Couldn't agree more!


----------



## BrooksMCR (Oct 20, 2013)

I used Meguiars next gen metal polysh.

Worked a treat on previous cars!

Sent from AutoGuide.com Free App


----------



## Paul-TTS (Nov 18, 2013)

JBell93 said:


> Just a quick post to share my experience with exhaust tip cleaning!
> 
> Tried many things including engine cleaner and abrasive cloths with no success. I then used autoglym metal polish and a rag and after about 2 minutes of scrubbing the tip was completely clean, cant recommend it enough!


Hi JBell

Did you use the tube or bottled product? Not sure if they are different?

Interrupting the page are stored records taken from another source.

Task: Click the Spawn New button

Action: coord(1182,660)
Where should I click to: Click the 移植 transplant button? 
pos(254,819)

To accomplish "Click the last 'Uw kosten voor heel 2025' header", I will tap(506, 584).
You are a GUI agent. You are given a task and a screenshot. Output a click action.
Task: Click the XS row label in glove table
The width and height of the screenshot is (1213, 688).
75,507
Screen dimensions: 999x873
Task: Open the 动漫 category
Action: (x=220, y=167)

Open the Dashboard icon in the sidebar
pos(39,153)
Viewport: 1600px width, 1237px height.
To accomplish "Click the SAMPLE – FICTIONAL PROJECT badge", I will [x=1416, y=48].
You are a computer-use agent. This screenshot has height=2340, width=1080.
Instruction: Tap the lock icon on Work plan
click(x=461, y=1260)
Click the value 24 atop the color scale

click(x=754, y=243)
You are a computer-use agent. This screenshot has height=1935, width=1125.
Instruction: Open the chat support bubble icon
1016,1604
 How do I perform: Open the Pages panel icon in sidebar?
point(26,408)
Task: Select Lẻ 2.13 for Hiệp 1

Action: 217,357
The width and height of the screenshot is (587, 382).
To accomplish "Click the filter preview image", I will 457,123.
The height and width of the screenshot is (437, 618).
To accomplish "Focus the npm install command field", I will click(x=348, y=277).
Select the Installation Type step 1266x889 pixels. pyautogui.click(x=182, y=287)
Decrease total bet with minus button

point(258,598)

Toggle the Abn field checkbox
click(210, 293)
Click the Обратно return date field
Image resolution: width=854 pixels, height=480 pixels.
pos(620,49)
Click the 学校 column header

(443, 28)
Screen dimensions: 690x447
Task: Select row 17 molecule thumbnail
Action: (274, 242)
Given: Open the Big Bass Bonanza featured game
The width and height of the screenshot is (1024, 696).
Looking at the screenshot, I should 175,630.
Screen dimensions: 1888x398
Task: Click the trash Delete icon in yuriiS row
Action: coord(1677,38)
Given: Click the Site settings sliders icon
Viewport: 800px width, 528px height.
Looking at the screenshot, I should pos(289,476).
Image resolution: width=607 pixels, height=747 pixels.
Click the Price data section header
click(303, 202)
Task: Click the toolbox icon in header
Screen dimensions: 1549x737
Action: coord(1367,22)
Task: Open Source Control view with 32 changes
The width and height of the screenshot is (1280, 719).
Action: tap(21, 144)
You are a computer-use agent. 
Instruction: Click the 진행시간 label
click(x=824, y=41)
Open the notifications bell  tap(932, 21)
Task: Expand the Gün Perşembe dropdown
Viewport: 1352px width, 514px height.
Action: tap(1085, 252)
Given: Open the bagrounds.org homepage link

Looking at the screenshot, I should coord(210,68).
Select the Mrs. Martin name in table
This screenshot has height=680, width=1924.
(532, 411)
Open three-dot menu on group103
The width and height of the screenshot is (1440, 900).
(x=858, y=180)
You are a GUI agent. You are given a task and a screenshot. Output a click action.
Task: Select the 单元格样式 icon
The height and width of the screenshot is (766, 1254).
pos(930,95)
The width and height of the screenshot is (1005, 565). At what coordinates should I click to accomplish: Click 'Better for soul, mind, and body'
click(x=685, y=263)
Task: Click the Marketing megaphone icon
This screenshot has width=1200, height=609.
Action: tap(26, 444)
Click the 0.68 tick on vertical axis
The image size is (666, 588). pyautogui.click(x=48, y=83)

http://www.halfords.com/webapp/wcs/stor ... &langId=-1

Thanks
Paul


----------



## E576DAN (Mar 20, 2013)

I wasn't that impressed with the Autoglym to be honest for the initial clean but to keep them shiny after it's decent, I used T cut paste in the tube with a toothbrush and a lot of elbow grease and the results were astounding .


----------



## Tangerine Knight (Jul 25, 2010)

Used the T Cut paste the other day there knocking it out in my local Asda for £2 at the moment


----------



## mullum (Sep 16, 2011)

No such issue here, custom black ceramic tips (Daytona) on a Scorpion cat back :


----------



## TTSam (Dec 12, 2013)

I used brasso. Worked a treat!

Sent from my iPhone using Tapatalk


----------



## milanonick (Sep 15, 2013)

Britemax Metal twins have always worked well for me in the past.


----------



## ZephyR2 (Feb 20, 2013)

I also find that both Autosol and Brasso work really well. Abrasives like T-cut and even wire wool are OK for getting rid accumulated sooty deposits should not be used too frequently as they will wear through the outer chrome layer.


----------



## Oppositelock (Dec 12, 2013)

Definatly Autosol for me, brings even the grubbiest chrome up like a mirror. Glad to see I'm not the only one who likes a shiny tailpipe


----------



## ZephyR2 (Feb 20, 2013)

Oppositelock said:


> Definatly Autosol for me, brings even the grubbiest chrome up like a mirror. Glad to see I'm not the only one who likes a shiny tailpipe


I got it mixed up with the Anusol once. I won't go in to detail ... :lol:


----------



## Oppositelock (Dec 12, 2013)

Ha Ha , sounds painful! :lol:


----------



## planman (Sep 15, 2002)

Give mine a good soaking then scrubbing with wheel cleaner first, let it soak in then wash off. Works a treat!


----------